** START Data provided **

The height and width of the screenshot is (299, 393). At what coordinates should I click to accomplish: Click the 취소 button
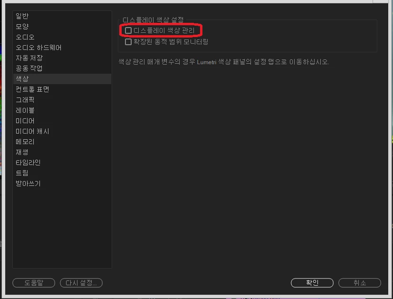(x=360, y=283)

** END Data provided **
** START Data provided **

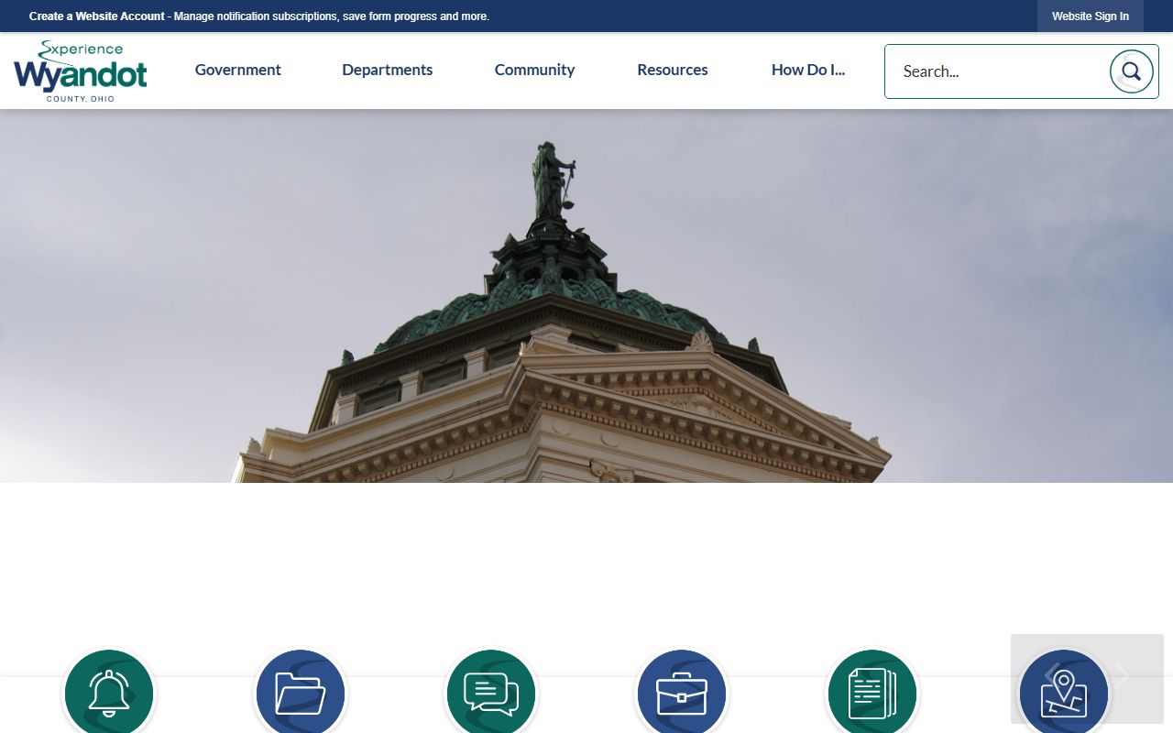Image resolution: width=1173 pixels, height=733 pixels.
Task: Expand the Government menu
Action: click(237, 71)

** END Data provided **

— Given problem —
Starting with the line containing "The height and" and going on through the line containing "(x=360, y=283)", rewrite those lines with "screenshot" changed to "screen capture" and everything else left as it is. Leave the pictures out of your answer.

— Answer to the exercise —
The height and width of the screen capture is (299, 393). At what coordinates should I click to accomplish: Click the 취소 button
(x=360, y=283)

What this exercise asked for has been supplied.